Month: January 2008

  • For my friends:

  • Amanda and I were watching the news last night (the good ol’ Newshour) and a story ran about how strong McCain is looking in New Hampshire for today’s primary. They made a big deal about how well he was doing in New Hampshire “despite” his fourth place finish in Iowa. I groaned and said to Amanda, “You know he didn’t campaign at all in Iowa.” And she says, “I know.” Look at her, becoming all political junkie on us!

    I really have no idea whom I’ll be voting for in November, or whom I want to become the next president. I do think that all the candidates in the (exceptionally wide) field would make perfectly competent presidents. I’m also betting on there being at least one viable independent or third-party ticket emerging after the primaries.

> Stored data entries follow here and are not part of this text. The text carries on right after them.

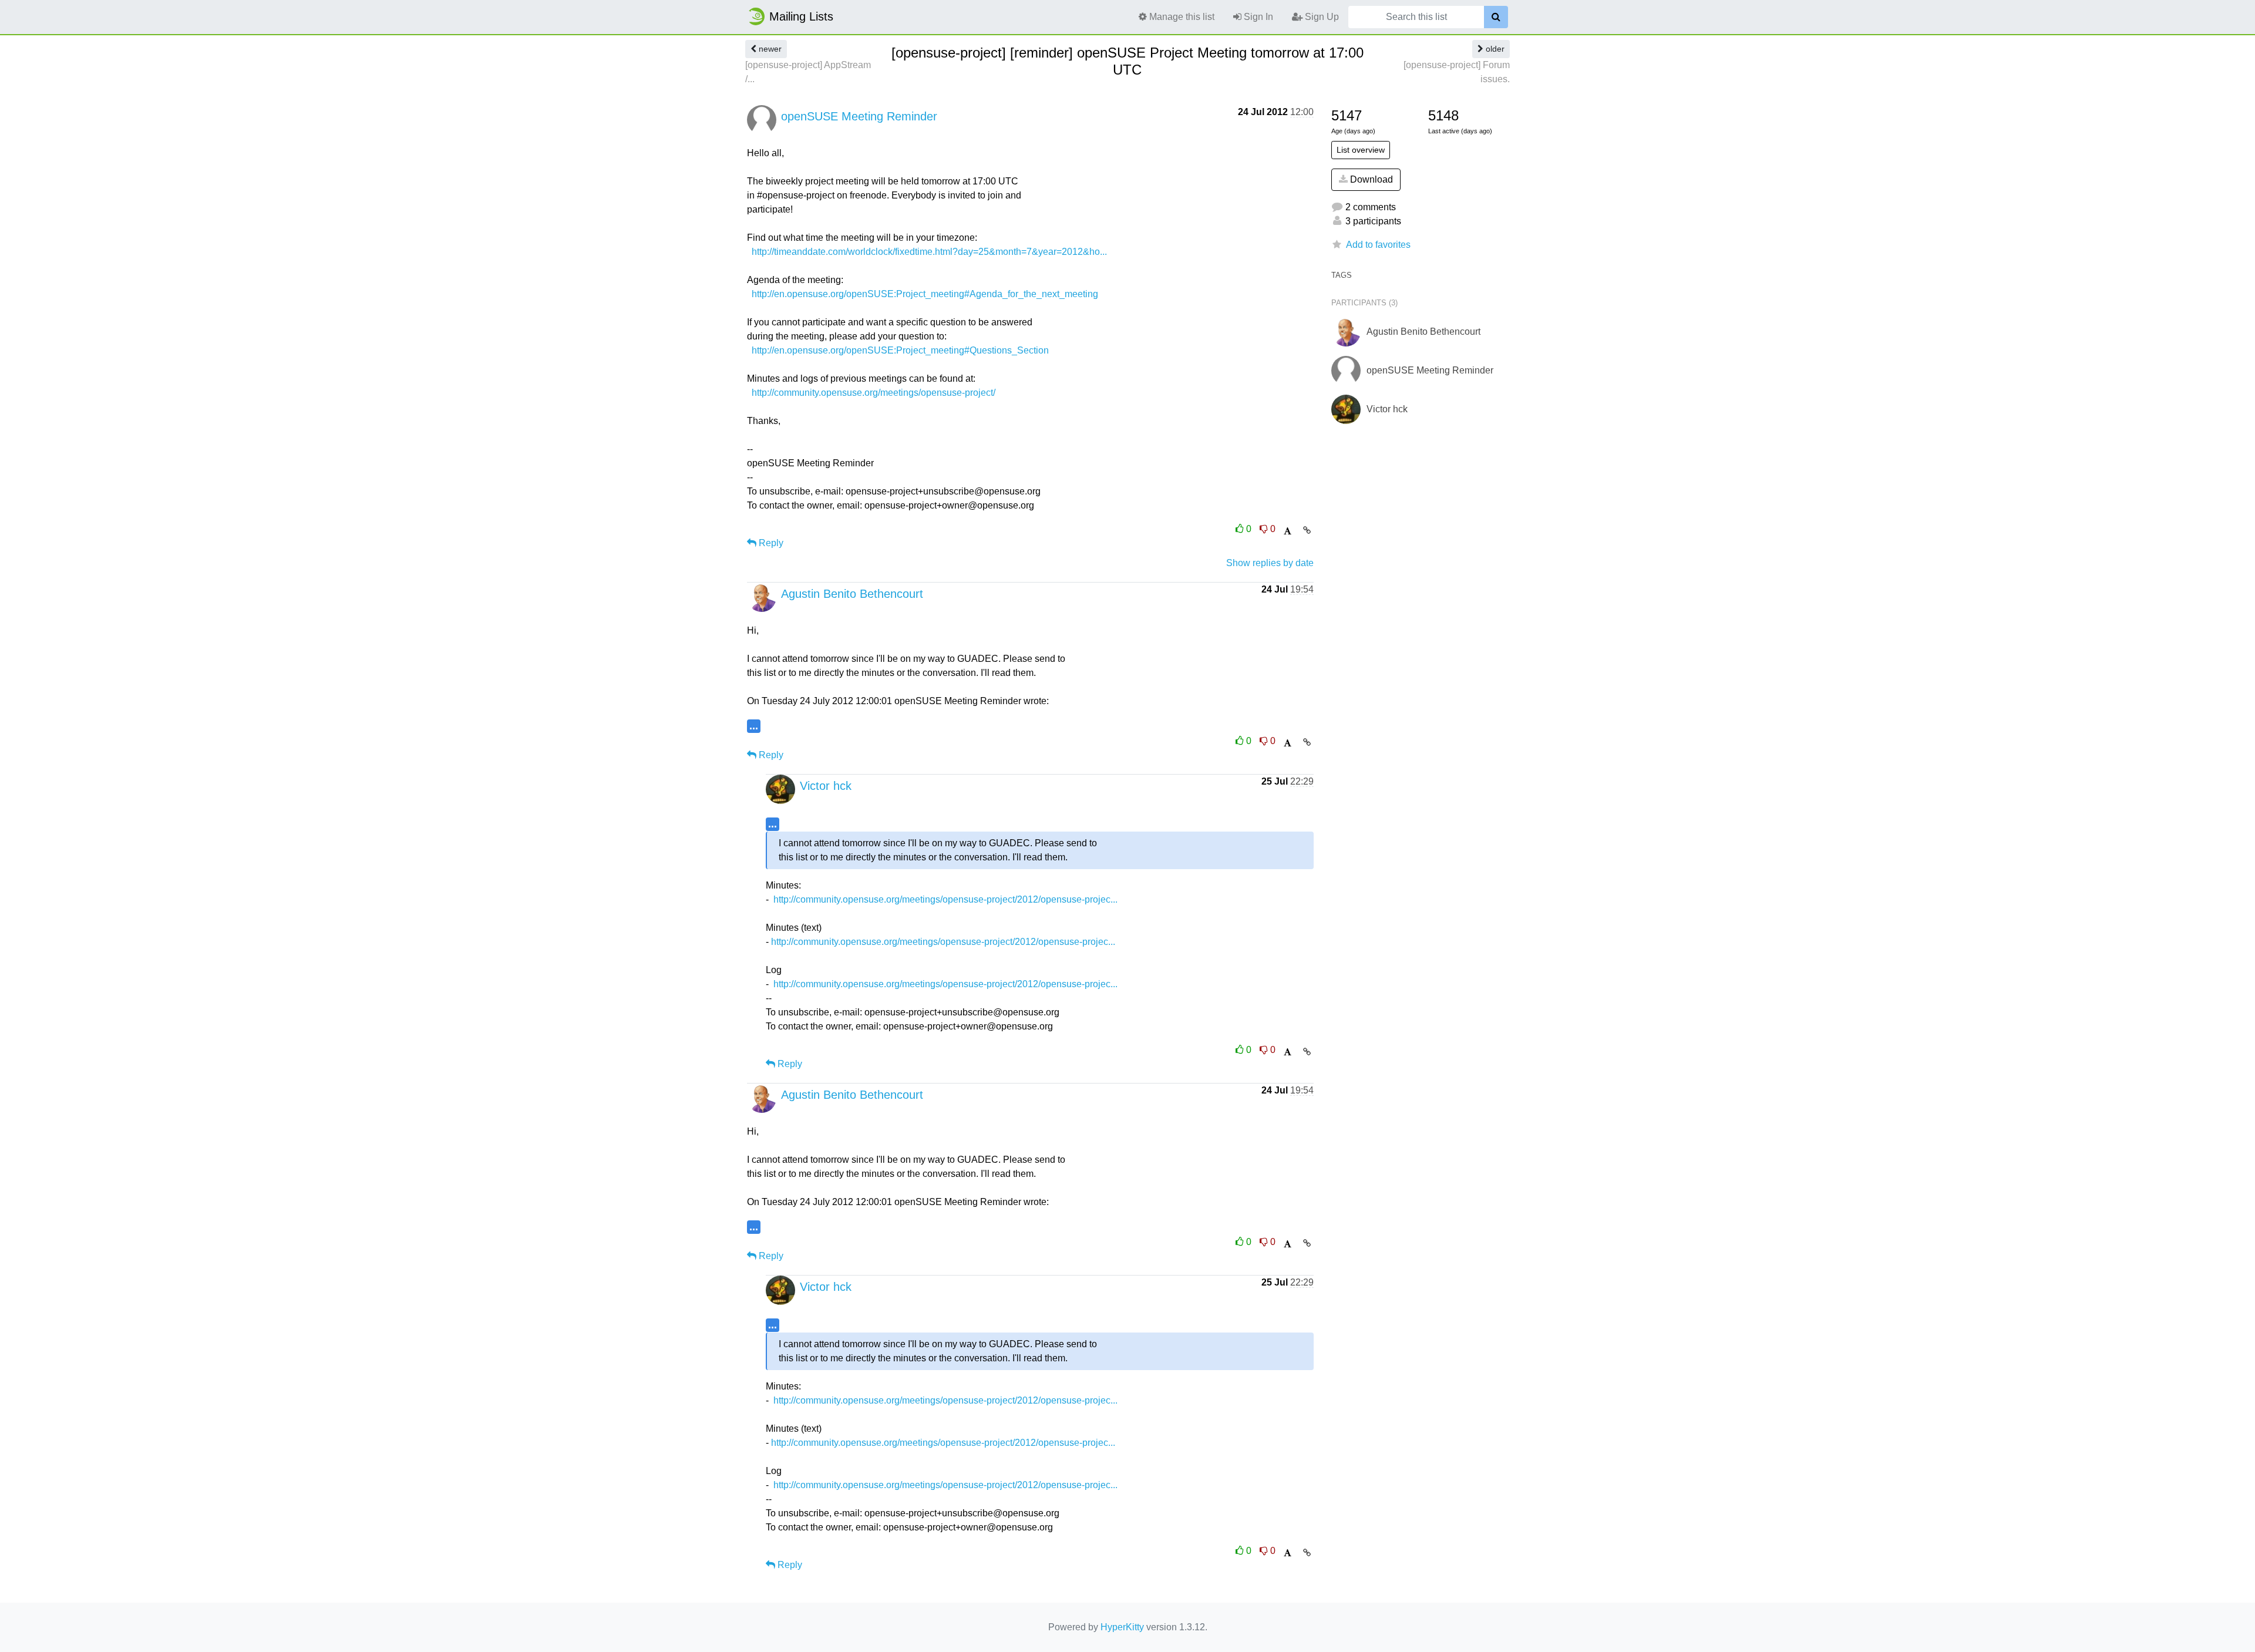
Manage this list (1180, 17)
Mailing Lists (801, 16)
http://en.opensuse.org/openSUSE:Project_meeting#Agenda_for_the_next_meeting (925, 294)
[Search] (1496, 17)
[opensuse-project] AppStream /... (808, 72)
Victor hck (825, 785)
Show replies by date (1270, 563)
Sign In (1257, 17)
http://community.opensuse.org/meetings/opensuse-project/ (873, 393)
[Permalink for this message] (1307, 530)
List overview (1361, 149)
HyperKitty (1122, 1627)
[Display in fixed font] (1287, 531)
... (753, 725)
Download (1370, 179)
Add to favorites (1378, 245)
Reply (769, 543)
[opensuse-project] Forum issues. (1457, 72)
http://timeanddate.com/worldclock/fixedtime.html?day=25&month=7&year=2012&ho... (929, 252)
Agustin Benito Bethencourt (852, 593)
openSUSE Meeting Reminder (859, 116)
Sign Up (1320, 17)
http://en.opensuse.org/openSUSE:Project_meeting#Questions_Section (900, 350)
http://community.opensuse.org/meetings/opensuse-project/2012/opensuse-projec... (945, 899)
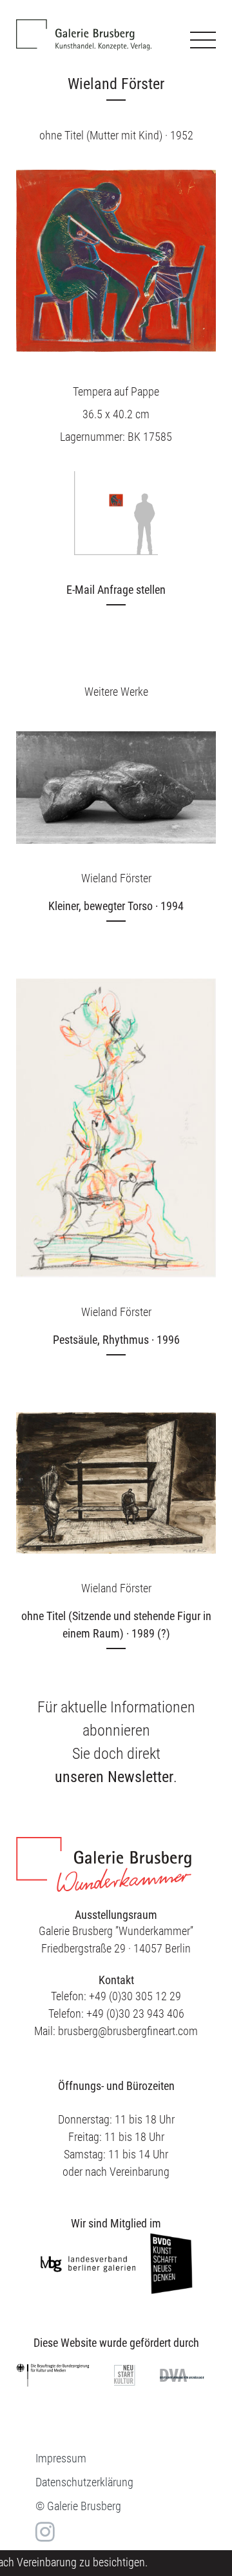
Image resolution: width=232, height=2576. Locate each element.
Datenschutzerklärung (84, 2482)
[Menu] (203, 40)
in (43, 2531)
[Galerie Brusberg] (83, 25)
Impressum (60, 2458)
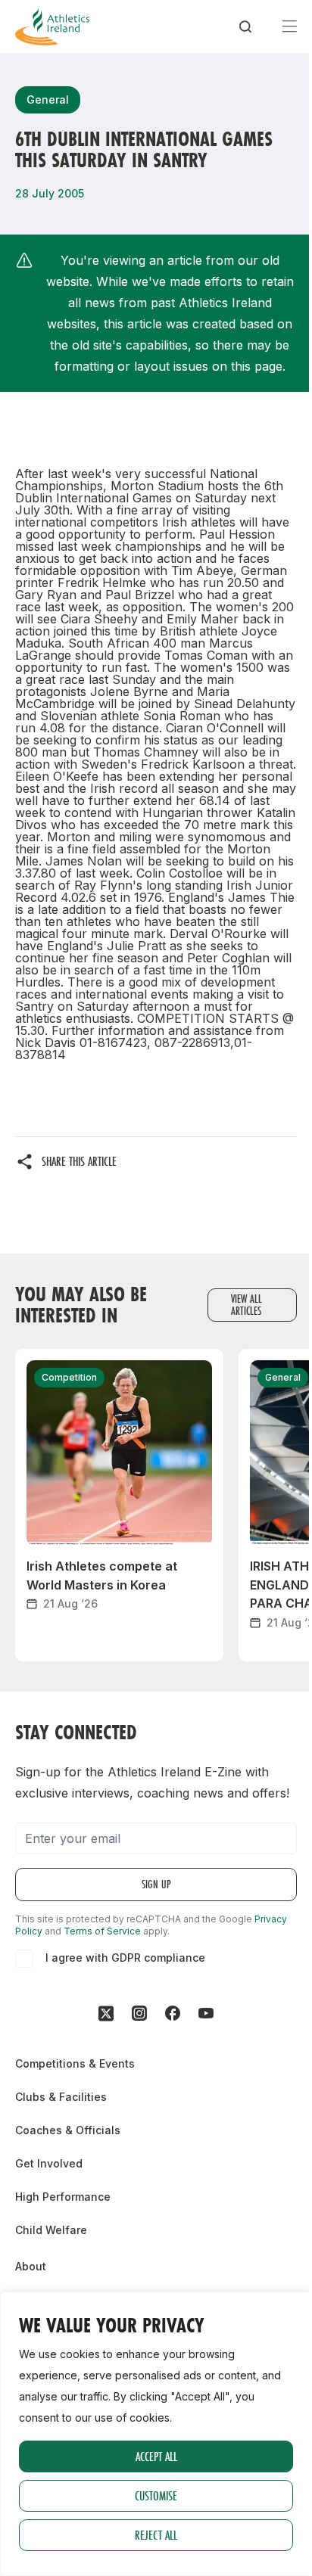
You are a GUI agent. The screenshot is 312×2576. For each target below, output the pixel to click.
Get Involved (49, 2163)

    I have leanings toward Ron Paul. I have to say, though, this article on him published online today in the New Republic has me troubled. He has been producing a quarterly newsletter since 1978, and the reporter dug up some of the lost pre-1999 issues. The key paragraph from the article: “What they [the newsletters] reveal are decades worth of obsession with conspiracies,
    sympathy for the right-wing militia movement, and deeply held bigotry
    against blacks, Jews, and gays. In short, they suggest that Ron Paul is
    not the plain-speaking antiwar activist his supporters believe they are
    backing–but rather a member in good standing of some of the oldest and
    ugliest traditions in American politics.”

  • What better way to look back on 2007 in public life than with Harper’s Yearly.

    It’s three paragraphs of just the facts, ma’am, but the magic is in the arrangement:

    “Eighty percent of Iraqis were reporting ‘attacks nearby’ and it was estimated that 90 percent of Iraq’s artists had fled the country or been killed. Halliburton announced that it would add 13,000 jobs, and President George W. Bush underwent a colonoscopy.”

    “Drought was driving tens of thousands of snakes into Australian cities, female koalas in Australia were ignoring males in favor of five-bear lesbian orgies, and developers were planning to open a Hooters in Dubai.”

    Happy new year, everyone. May your days be merry and bright.